:: Description of the task ::
What you output must be the exact lines from the first line of the data through the one holding "Task: Switch to the Eventos tab", with no pictures.

:: Records provided ::
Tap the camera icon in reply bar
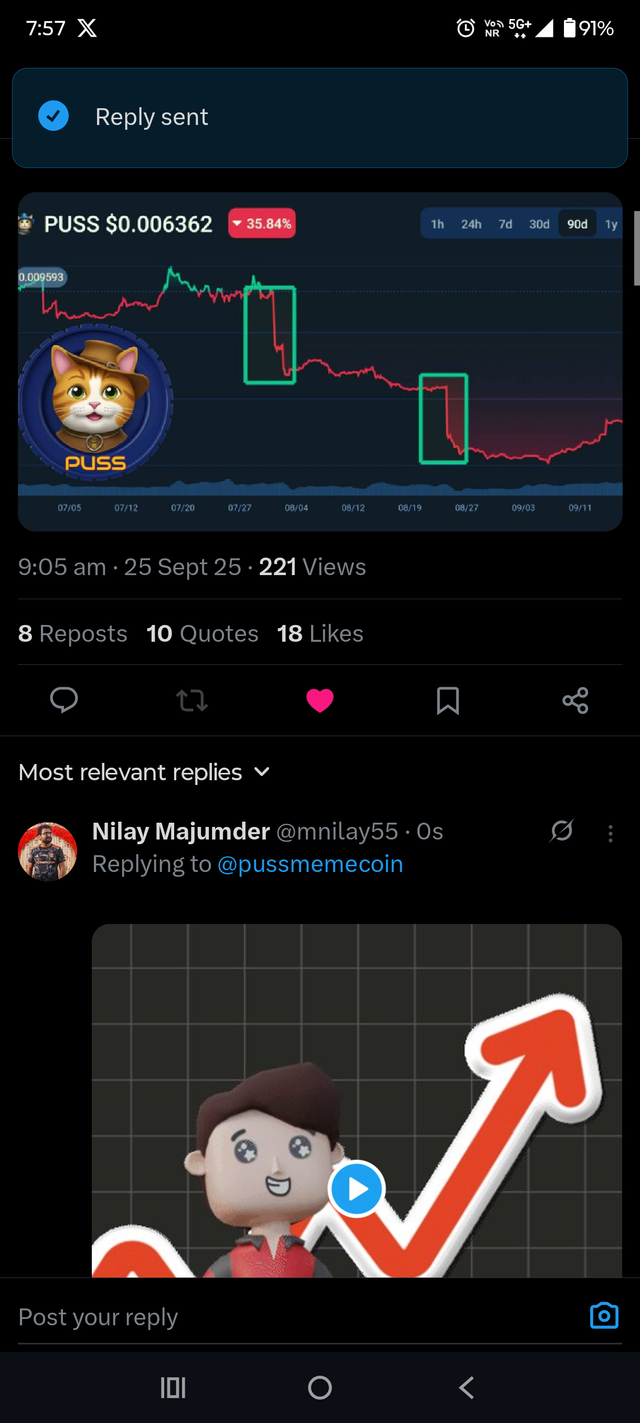640x1423 pixels. (x=604, y=1315)
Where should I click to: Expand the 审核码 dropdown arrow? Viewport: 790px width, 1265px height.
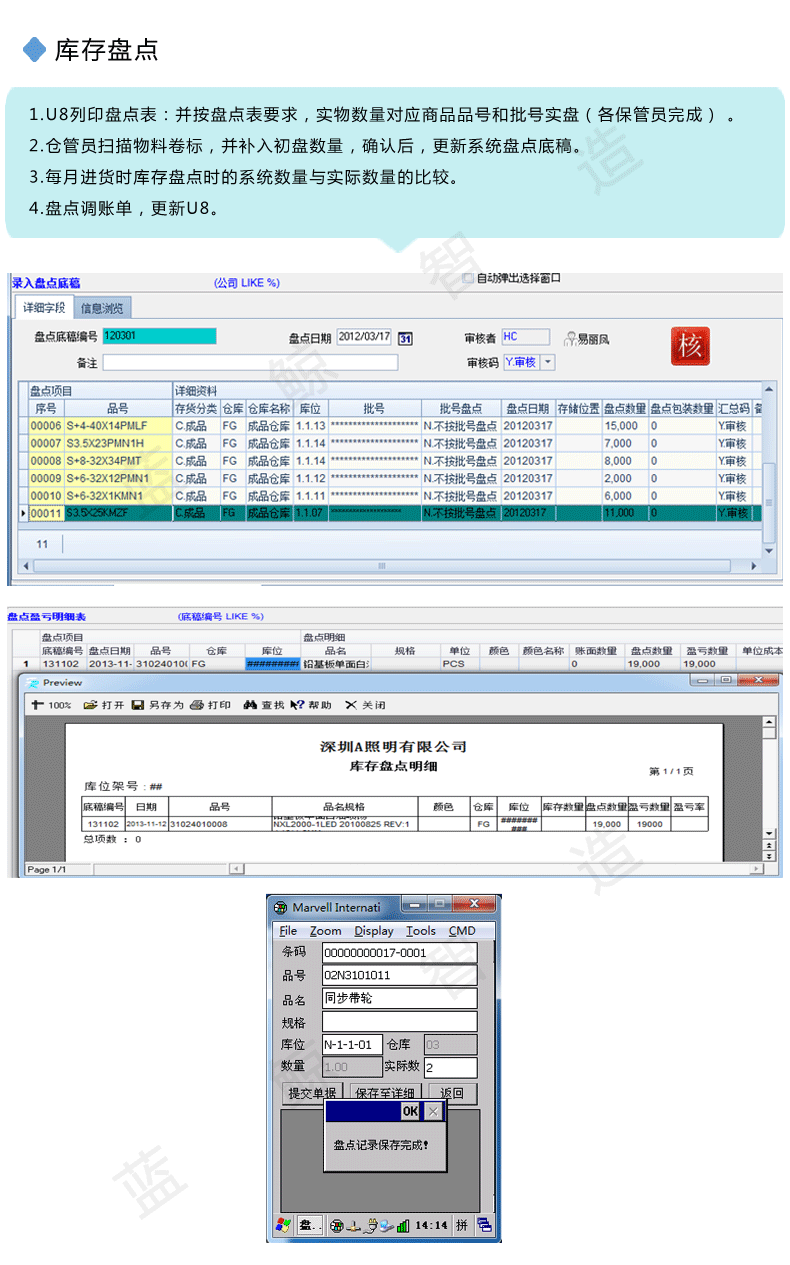(x=547, y=362)
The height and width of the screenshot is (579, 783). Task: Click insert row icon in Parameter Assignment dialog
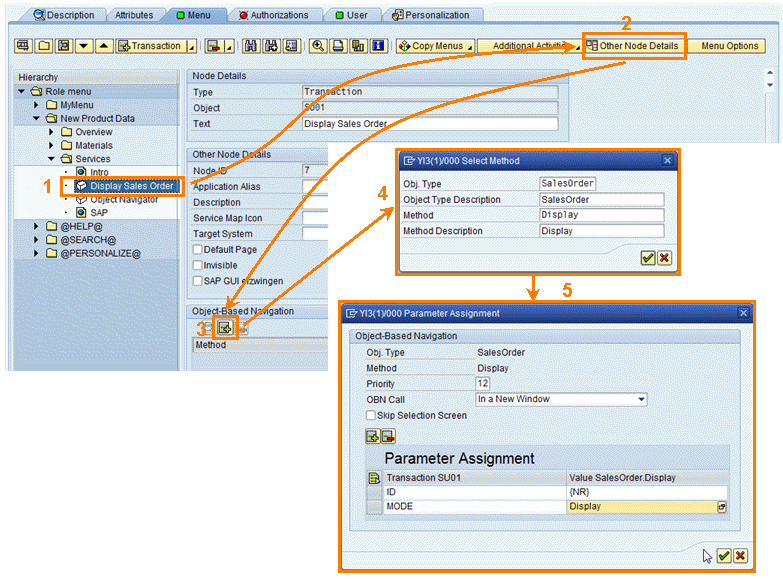pyautogui.click(x=373, y=435)
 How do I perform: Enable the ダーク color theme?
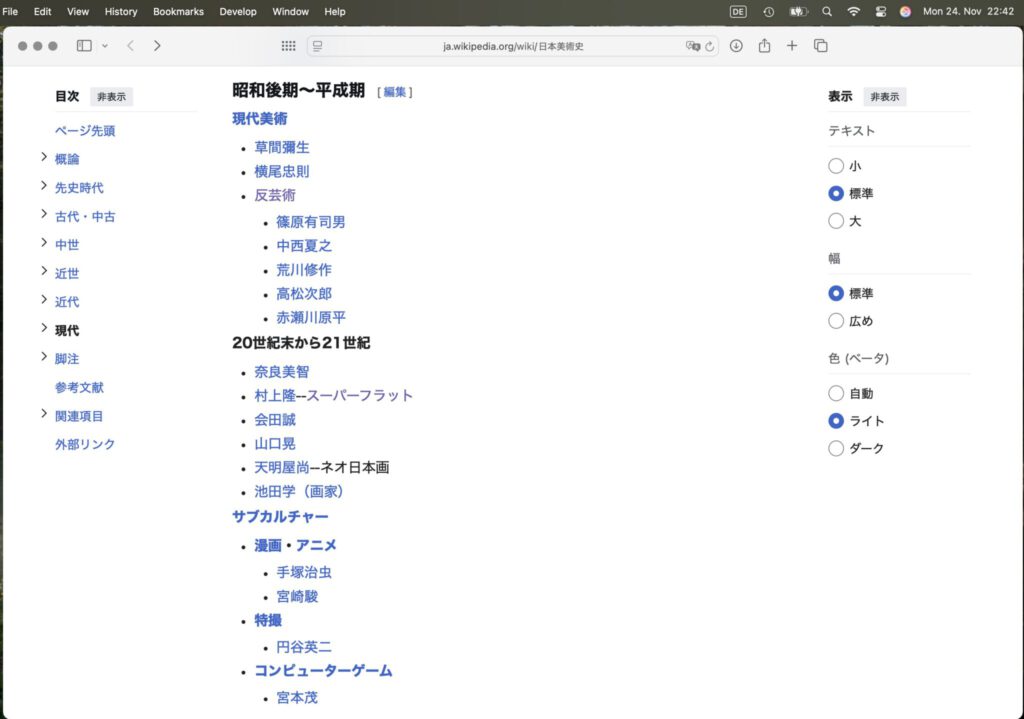[x=836, y=448]
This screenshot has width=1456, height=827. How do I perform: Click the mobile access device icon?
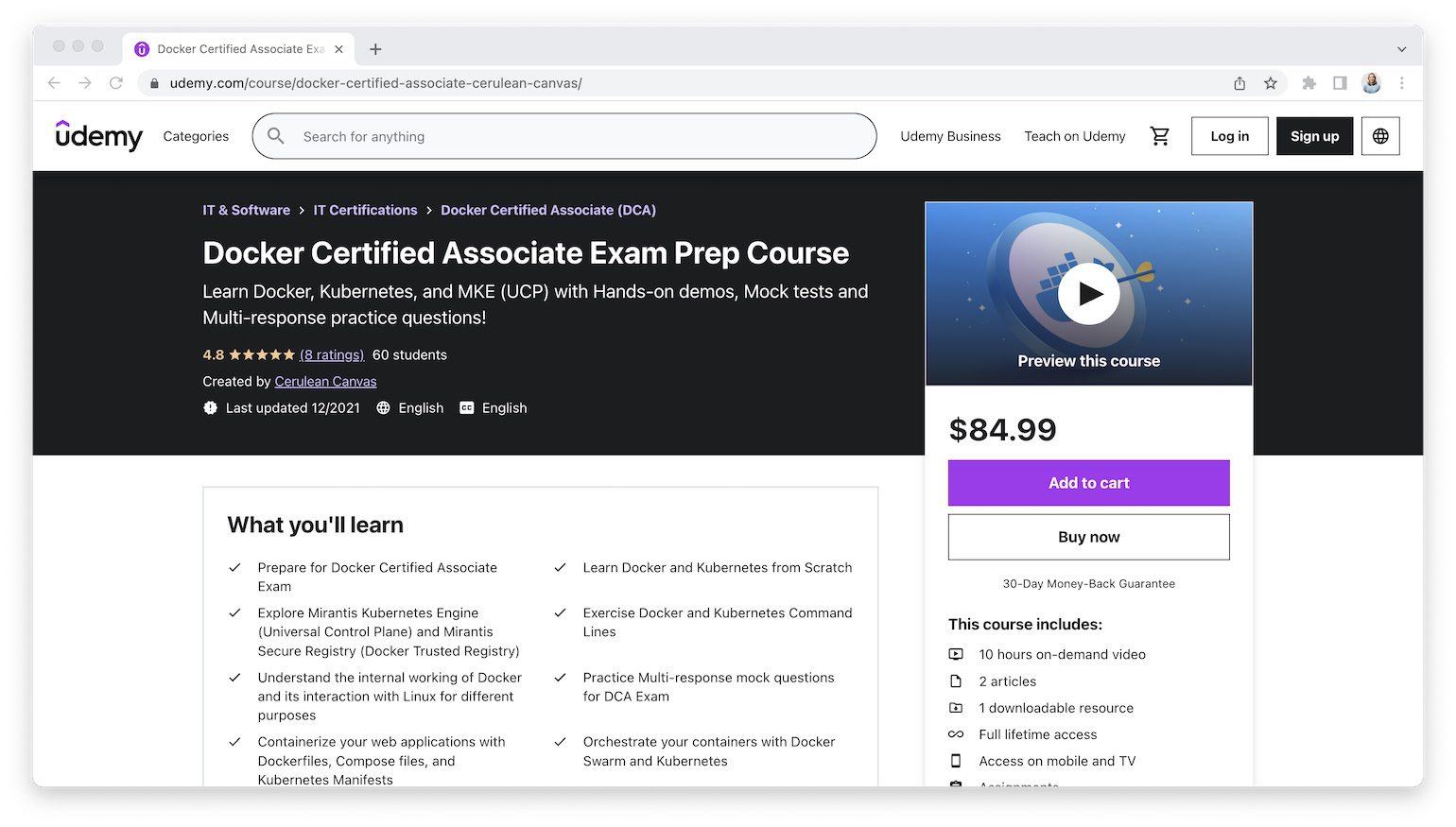956,761
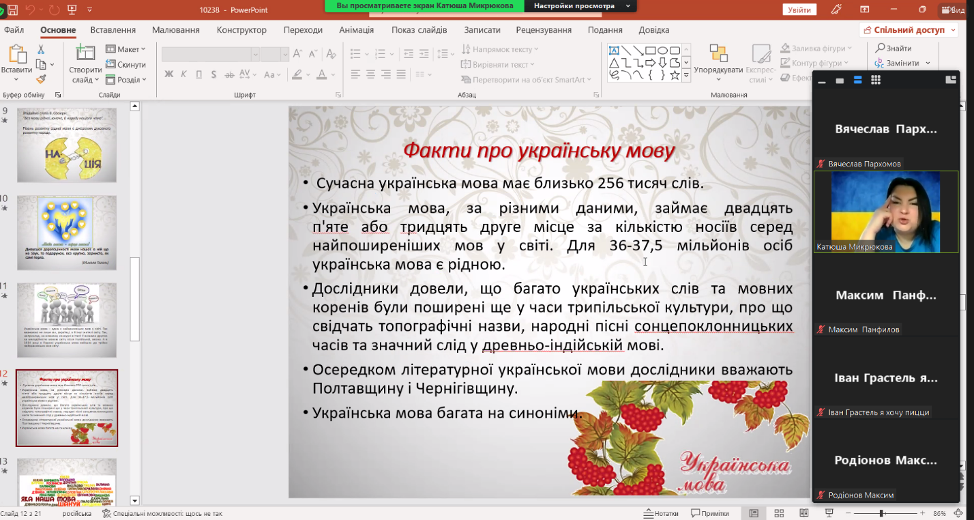The height and width of the screenshot is (520, 974).
Task: Click the Спільний доступ share button
Action: [x=907, y=30]
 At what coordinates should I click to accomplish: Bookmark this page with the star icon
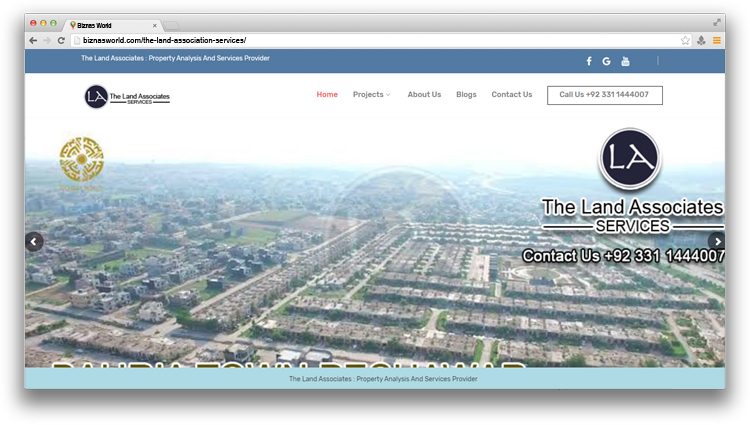pyautogui.click(x=685, y=40)
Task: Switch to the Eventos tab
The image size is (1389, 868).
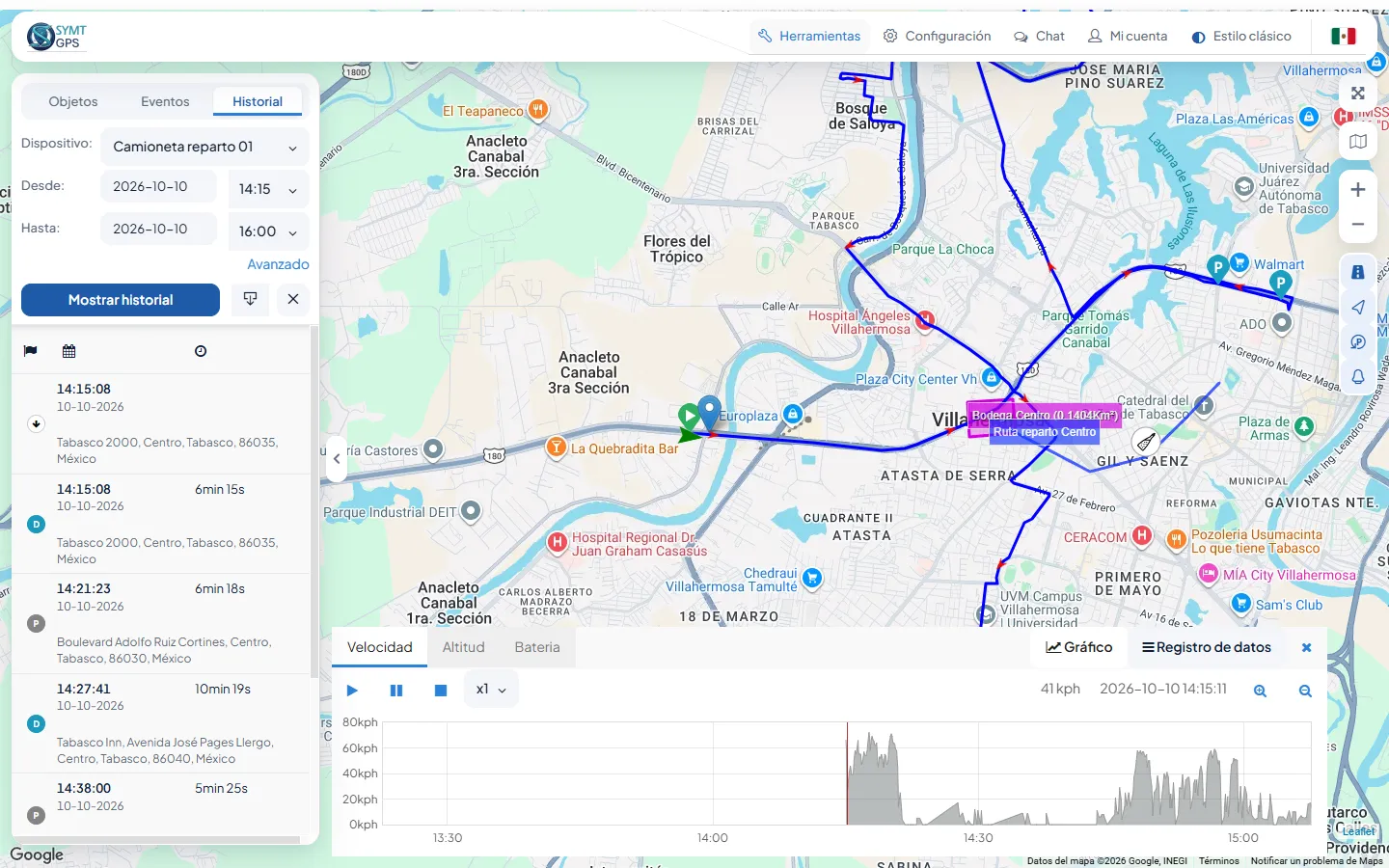Action: (x=165, y=102)
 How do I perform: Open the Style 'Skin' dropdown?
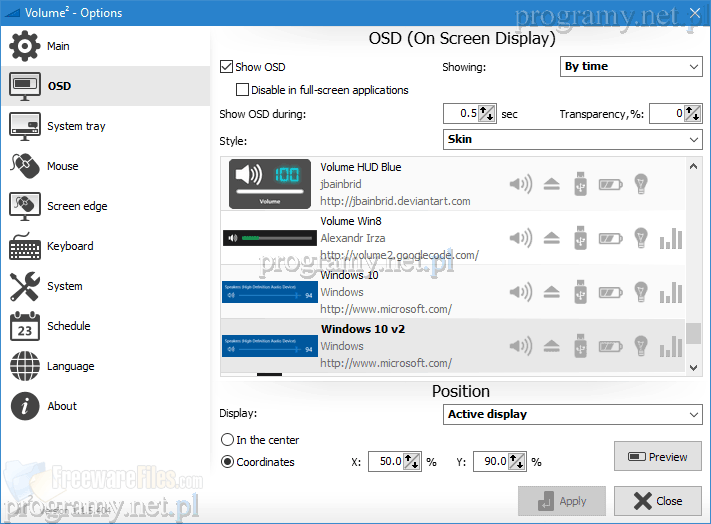tap(572, 140)
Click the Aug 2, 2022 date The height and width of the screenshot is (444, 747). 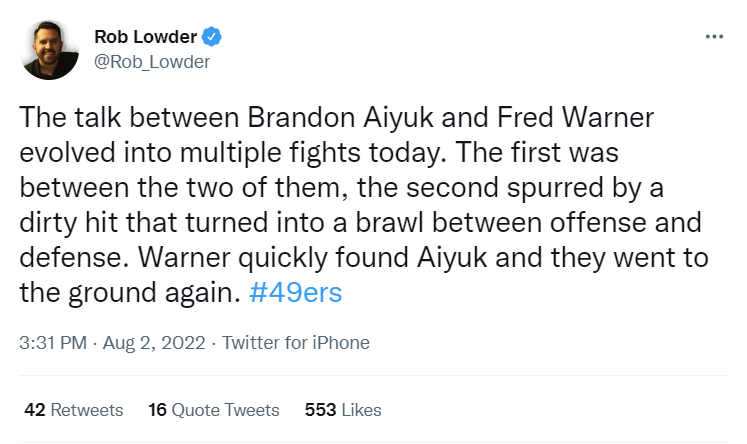154,343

:: Solution to this exercise ::
Tap the camera icon in reply bar
640x1423 pixels. (x=604, y=1315)
Where should I click to: Expand the 审核码 dropdown arrow? Viewport: 790px width, 1265px height.
(x=547, y=362)
The height and width of the screenshot is (579, 783). Task: Click insert row icon in Parameter Assignment dialog
pyautogui.click(x=373, y=435)
 How do I perform: Enable the ダーク color theme?
[x=836, y=448]
This screenshot has width=1456, height=827. How do I perform: Click the mobile access device icon?
956,761
The height and width of the screenshot is (520, 974).
Task: Click the Спільний доступ share button
Action: [x=907, y=30]
 At what coordinates should I click to accomplish: Bookmark this page with the star icon
pyautogui.click(x=685, y=40)
Task: Switch to the Eventos tab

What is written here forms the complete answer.